Der Kläger war neben seiner Vorstandstätigkeit auch politisch tätig. Auf eine entsprechende Anfrage hatte ihm der damalige Vorsitzende des Aufsichtsrats mitgeteilt, dass im Grundsatz keine Bedenken dagegen bestünden, neben der Vorstandstätigkeit ein politisches Amt zu übernehmen.

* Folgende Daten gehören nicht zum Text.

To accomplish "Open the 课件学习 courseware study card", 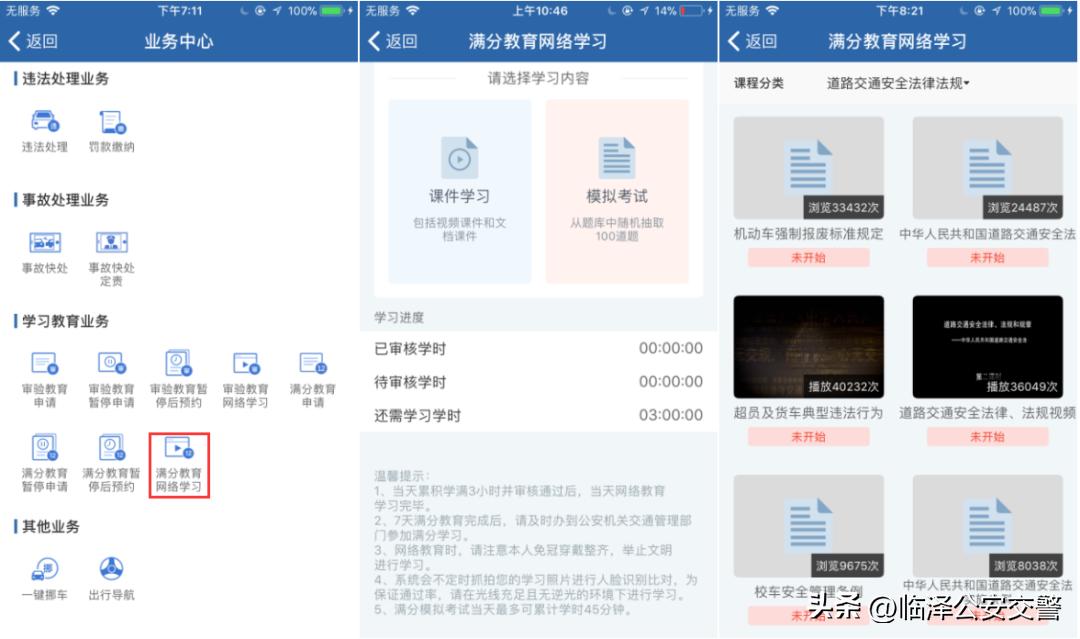I will coord(457,185).
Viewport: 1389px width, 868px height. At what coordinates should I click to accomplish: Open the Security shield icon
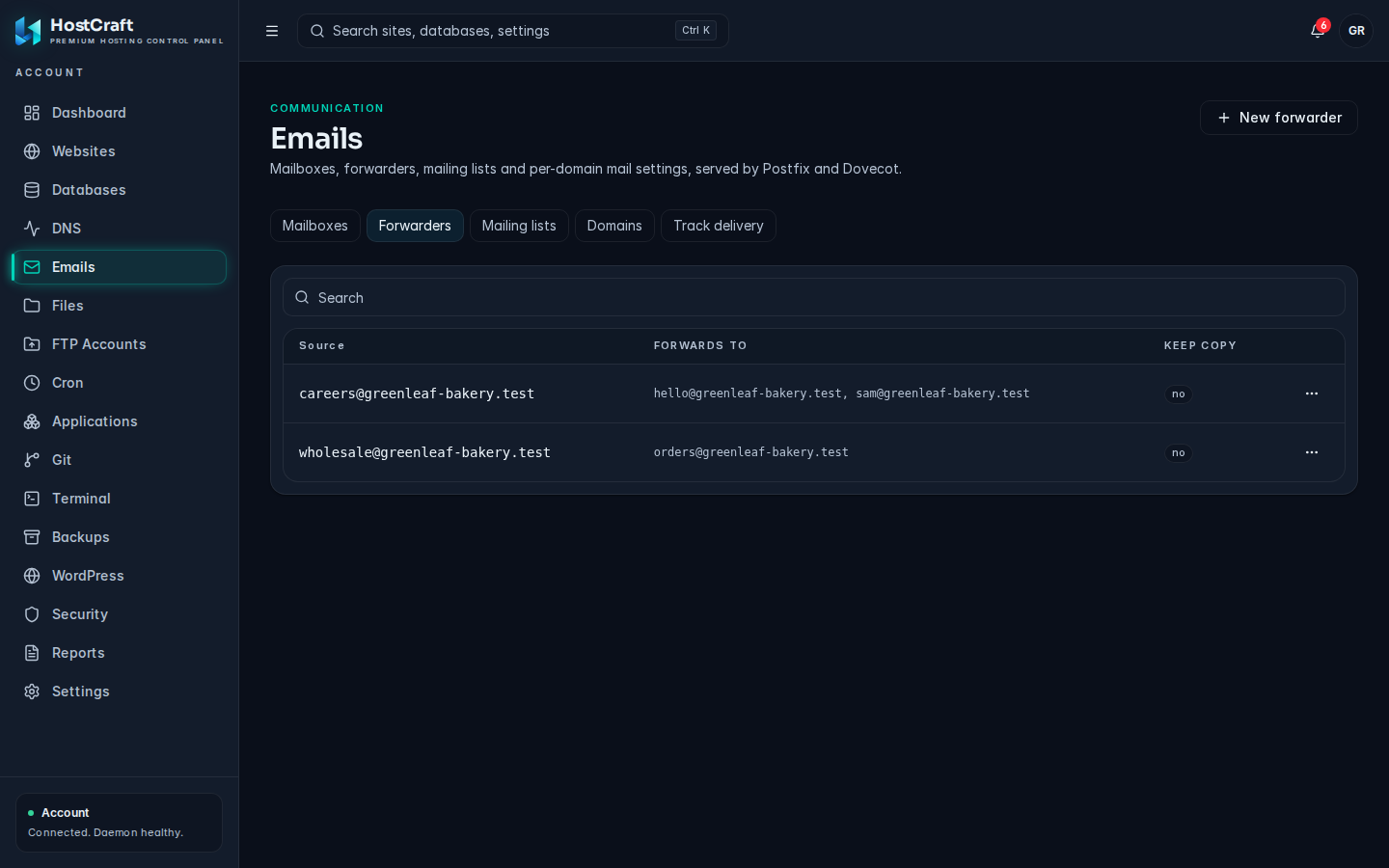click(32, 614)
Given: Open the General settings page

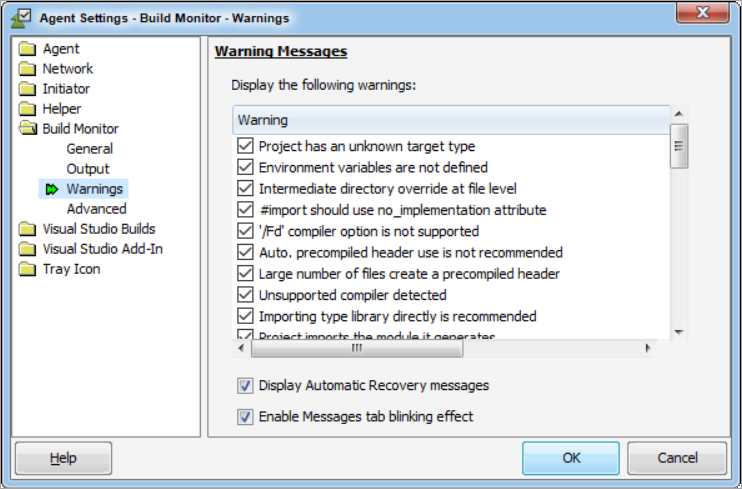Looking at the screenshot, I should [x=89, y=149].
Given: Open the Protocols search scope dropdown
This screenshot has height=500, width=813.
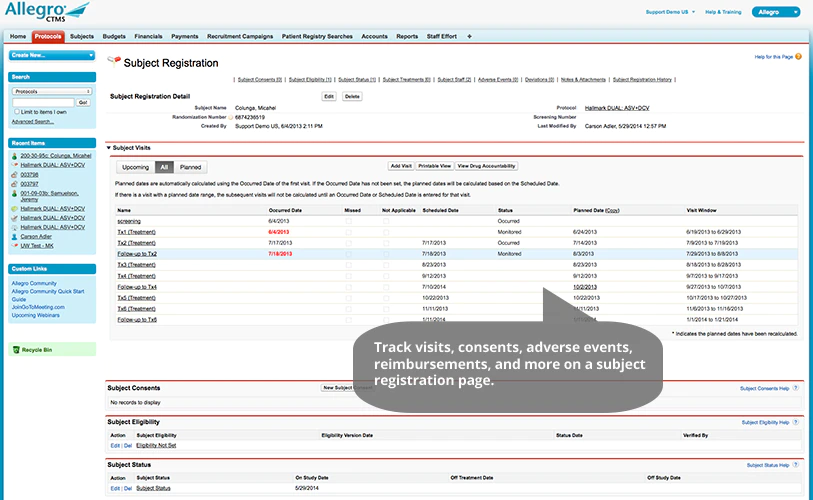Looking at the screenshot, I should [52, 91].
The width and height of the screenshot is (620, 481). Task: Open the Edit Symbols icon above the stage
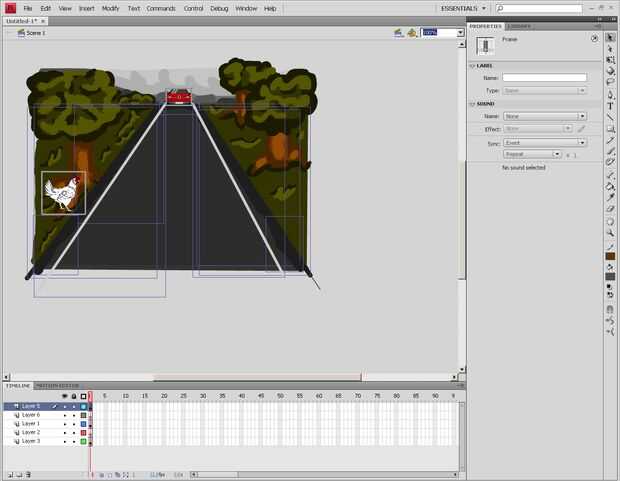[x=412, y=33]
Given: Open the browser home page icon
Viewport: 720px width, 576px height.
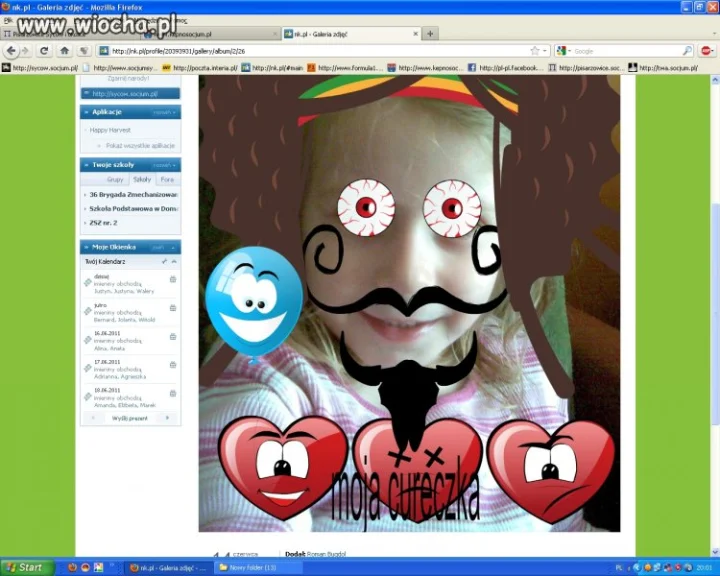Looking at the screenshot, I should (64, 51).
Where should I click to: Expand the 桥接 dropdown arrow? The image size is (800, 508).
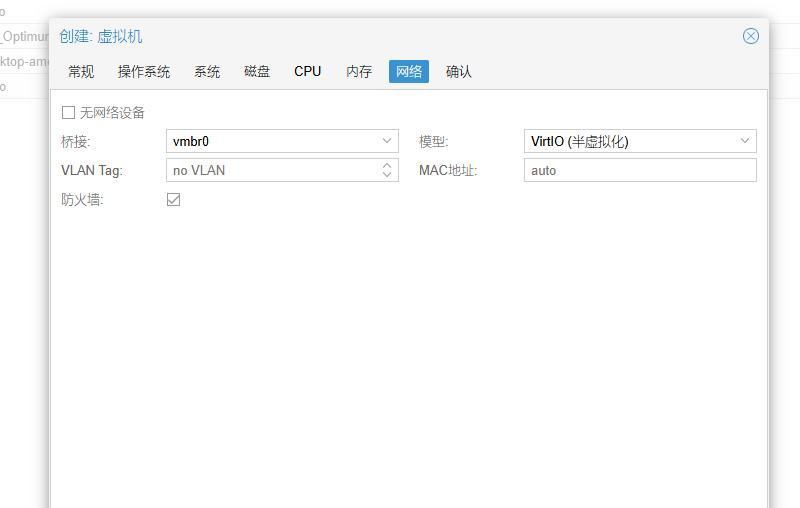387,141
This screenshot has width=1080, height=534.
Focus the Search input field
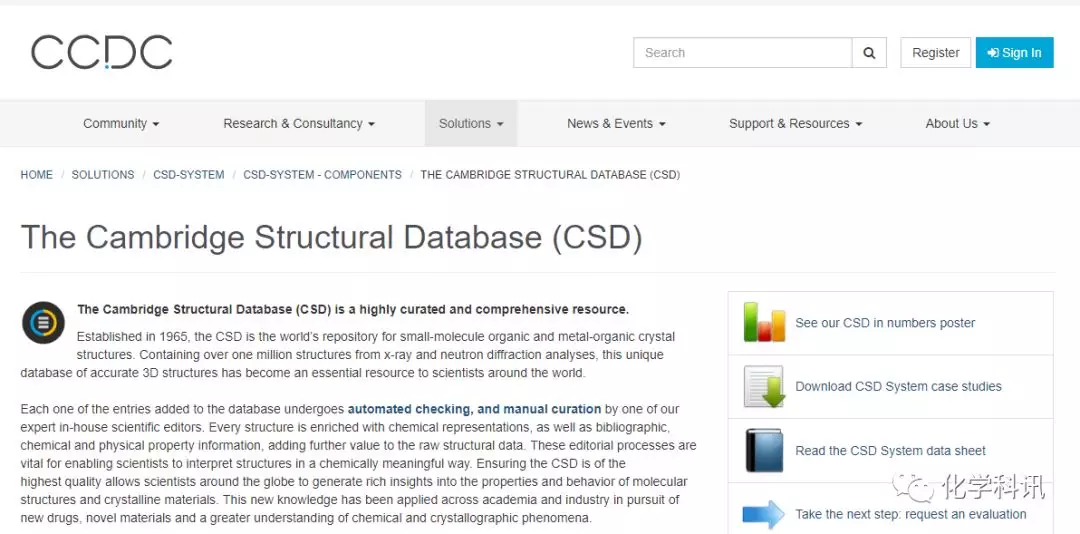[x=742, y=53]
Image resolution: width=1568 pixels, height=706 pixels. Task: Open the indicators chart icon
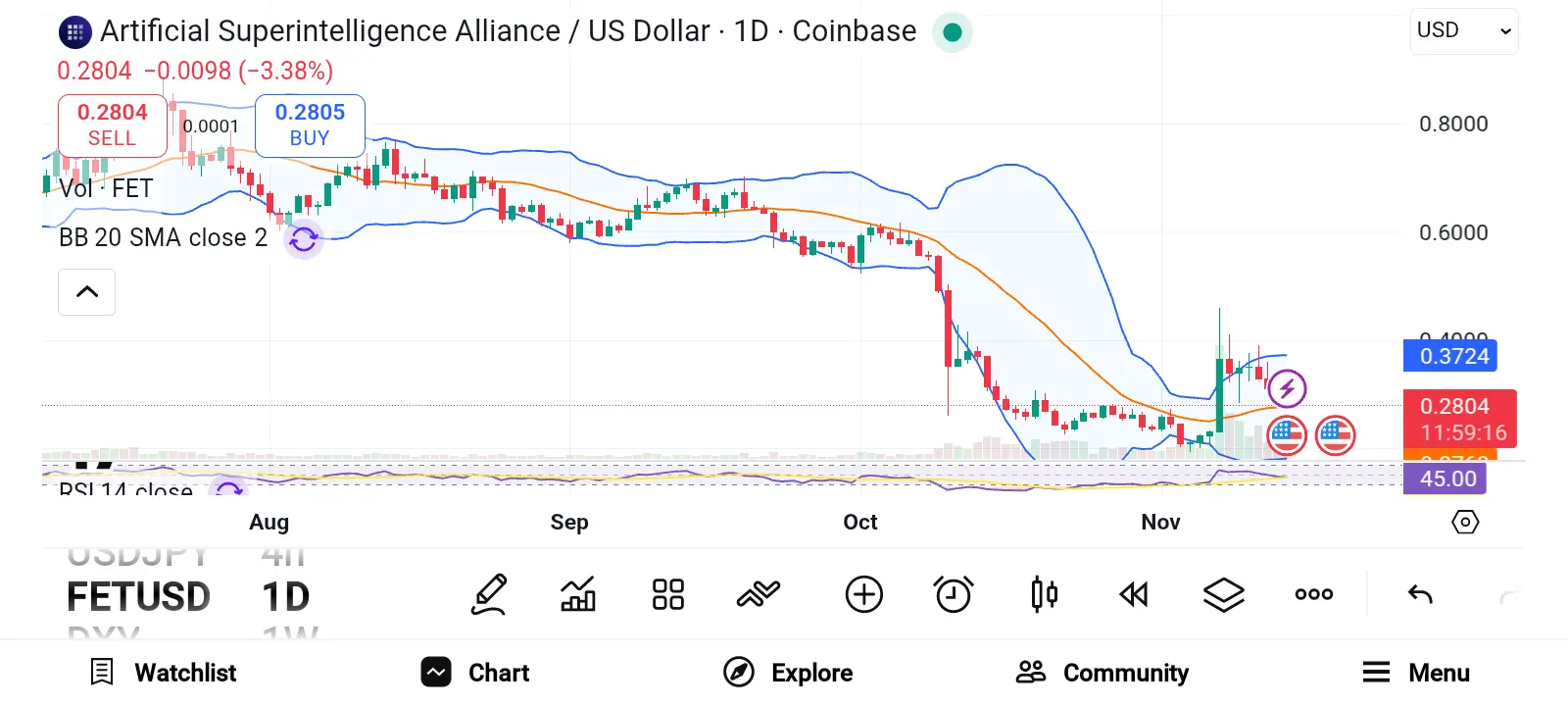[x=577, y=594]
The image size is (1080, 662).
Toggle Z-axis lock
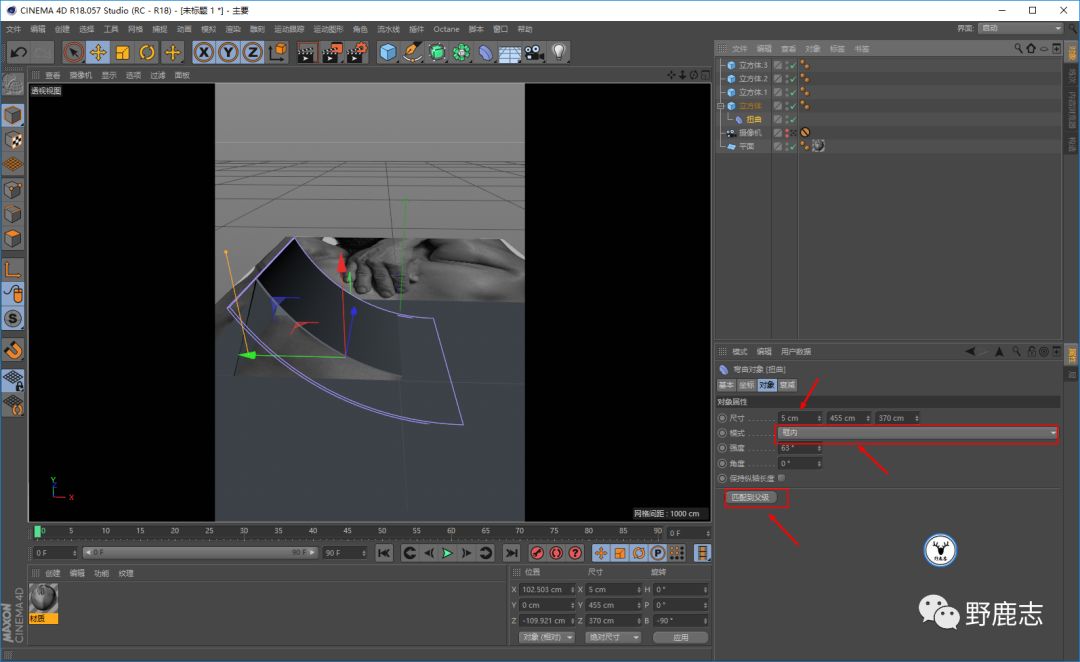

Im Frühjahr des Streitjahres wurde der Kläger als Spitzenkandidat seiner Partei aufgestellt. Nach der für seine Partei erfolgreichen Wahl teilte der neu bestellte Aufsichtsratsvorsitzende dem Kläger mit, dass bei der beabsichtigten Übernahme eines politischen Amtes das Dienstverhältnis als Vorstandsmitglied nicht mehr aufrecht erhalten werden könne. Der Kläger und sein Arbeitgeber lösten daraufhin das Dienstverhältnis auf. Der Kläger erhielt "für den Verlust der Dienststellung und als Abfindung für seinen Pensionsanspruch bis zum 31.12.1999" eine Abfindung, die ihm im Streitjahr ausbezahlt wurde. Ab dem 1. Januar 2000 sollte der Kläger ein Ruhegehalt in Höhe von … % seines letzten Gehalts erhalten. Die im Dienstvertrag vorgesehene Anrechnung anderweitiger Ruhegehaltsansprüche entfiel.

Der Beklagte und Revisionsbeklagte (das Finanzamt ―FA―) lehnte es ab, auf die Abfindung § 3 Nr. 9 und § 34 des Einkommensteuergesetzes (EStG) anzuwenden mit der Begründung, der Kläger habe mit seiner Bereitschaft, für ein politisches Amt zu kandidieren, die Auflösung des Dienstverhältnisses aus eigenem Antrieb veranlasst. Zudem fehle es an einer Zusammenballung im Streitjahr, weil neben der Abfindung weitere Leistungen zugesagt worden seien, nämlich der Verzicht auf die teilweise Anrechnung anderweitiger Ruhegehaltsansprüche und die Erhöhung des Prozentsatzes für die Berechnung des Ruhegehalts, die dem Kläger erst nach dem Streitjahr zufließen würden.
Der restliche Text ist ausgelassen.